At the KubeCon + CloudNativeCon Europe 2019 conference, Codefresh published the results of a survey of 130 developers that finds not only are nearly a third (32%) not using any type of continuous integration/continuous development (CI/CD) platform at all, but 60% said their organization has yet to take full advantage of automation to accelerate application development and deployment.
In fact, according to the survey, it takes more than two weeks for two-thirds of developers (64%) to push a commit into a production environment. Additionally, the survey finds that for 39% of respondents, less than 10% of their company’s processes are automated from Git commit to code to production.
Not surprisingly, only 19% of developers said they deploy code at least once daily. Roughly a third said they release code into a production environment only once a quarter. At that rate, it may be difficult for those organizations to justify investments in a CI/CD platform.
Dan Garfield, chief technology evangelist for Codefresh, which develops a CI/CD platform, said that while much progress still need to be made in terms of spurring adoption of CI/CD platforms and best DevOps practices, the shift toward microservices-based applications inevitably will force the issue. The inherent complexity associated with building and maintaining applications consisting of hundreds of microservices based on containers, which regularly are ripped and replaced, will require all development teams to adopt a CI/CD platform. Right now, however, the shift to microservices is even less nascent than DevOps—21% of survey respondents said they are not employing cloud-native architectures because they are overwhelmed by the prospect.

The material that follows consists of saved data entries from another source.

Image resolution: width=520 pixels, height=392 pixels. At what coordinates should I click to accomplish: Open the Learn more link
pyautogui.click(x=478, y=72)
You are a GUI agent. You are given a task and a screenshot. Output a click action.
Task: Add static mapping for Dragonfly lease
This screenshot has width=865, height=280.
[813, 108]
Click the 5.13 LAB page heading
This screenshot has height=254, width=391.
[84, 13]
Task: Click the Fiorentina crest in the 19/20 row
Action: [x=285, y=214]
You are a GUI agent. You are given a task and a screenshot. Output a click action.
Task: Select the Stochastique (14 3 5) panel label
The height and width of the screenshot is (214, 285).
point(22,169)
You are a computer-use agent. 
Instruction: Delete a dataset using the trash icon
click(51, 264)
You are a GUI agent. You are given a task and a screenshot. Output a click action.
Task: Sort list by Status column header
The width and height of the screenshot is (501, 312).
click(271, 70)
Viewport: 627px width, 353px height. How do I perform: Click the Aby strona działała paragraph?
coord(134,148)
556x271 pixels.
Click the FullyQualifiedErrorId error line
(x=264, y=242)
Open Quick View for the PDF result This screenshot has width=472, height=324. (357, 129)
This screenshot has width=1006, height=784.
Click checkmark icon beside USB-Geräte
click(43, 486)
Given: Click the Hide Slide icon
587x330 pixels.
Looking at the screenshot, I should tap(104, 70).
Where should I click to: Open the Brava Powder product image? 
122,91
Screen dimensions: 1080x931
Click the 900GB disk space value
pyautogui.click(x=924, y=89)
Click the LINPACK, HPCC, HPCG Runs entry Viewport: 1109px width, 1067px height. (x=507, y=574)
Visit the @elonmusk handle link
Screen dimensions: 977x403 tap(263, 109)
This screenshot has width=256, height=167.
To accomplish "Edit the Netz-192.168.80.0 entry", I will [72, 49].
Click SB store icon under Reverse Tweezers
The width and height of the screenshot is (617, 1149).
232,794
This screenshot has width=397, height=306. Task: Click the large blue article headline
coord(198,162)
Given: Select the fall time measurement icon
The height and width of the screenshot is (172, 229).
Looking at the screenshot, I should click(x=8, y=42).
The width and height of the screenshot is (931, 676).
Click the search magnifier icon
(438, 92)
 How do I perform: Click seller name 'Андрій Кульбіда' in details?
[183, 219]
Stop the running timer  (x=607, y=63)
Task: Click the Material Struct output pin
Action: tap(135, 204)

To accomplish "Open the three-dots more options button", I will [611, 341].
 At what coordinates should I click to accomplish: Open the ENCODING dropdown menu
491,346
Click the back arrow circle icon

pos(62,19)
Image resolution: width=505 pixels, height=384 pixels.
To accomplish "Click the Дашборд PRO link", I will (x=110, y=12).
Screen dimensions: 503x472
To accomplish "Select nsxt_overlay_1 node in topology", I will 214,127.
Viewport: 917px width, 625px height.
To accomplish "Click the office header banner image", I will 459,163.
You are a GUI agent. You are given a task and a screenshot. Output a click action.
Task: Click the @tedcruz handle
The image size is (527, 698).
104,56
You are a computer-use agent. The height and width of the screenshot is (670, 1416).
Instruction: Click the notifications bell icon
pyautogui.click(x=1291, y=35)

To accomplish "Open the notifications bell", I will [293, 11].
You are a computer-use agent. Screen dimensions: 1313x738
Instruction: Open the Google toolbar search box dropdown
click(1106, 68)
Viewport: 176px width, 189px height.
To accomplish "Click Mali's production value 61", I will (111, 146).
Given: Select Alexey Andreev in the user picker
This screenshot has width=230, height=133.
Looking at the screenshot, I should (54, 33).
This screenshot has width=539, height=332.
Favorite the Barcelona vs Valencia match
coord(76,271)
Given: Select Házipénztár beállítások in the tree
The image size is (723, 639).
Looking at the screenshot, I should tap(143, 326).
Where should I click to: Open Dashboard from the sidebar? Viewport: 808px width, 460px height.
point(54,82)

Garfield said once organizations more aggressively embrace microservices to increase the rate at which applications are developed and deployed, Codefresh is betting most will opt to standardize on a CI/CD platform based on Kubernetes. Most organizations have come to realize they will be building and deploying applications across multiple clouds. A CI/CD platform based on Kubernetes, such as the one offered by Codefresh, enables organizations to consistently apply the same set of best DevOps practices, he said Garfield. As such, competition among vendors that provide CI/CD platforms based on Kubernetes is sure to be fierce in the months ahead.
In the meantime, a 10-year effort to convince organizations to employ best DevOps practices more broadly appears finally to be on the cusp of becoming mainstream. Organizations of all sizes have embraced DevOps unevenly. In fact, while most organizations have been able to achieve continuous integration with a handful of development teams, very few organizations are anywhere near close to achieving continuous delivery of application code within a production environment.
The shift to modern applications based on containers, however, will require most organizations to standardize on a set of best practices across the enterprise. Pressure to deliver applications faster in the age of digital business transformation is mounting with each passing day. The only unknown at this point is to what degree will organizations be able to automate those processes.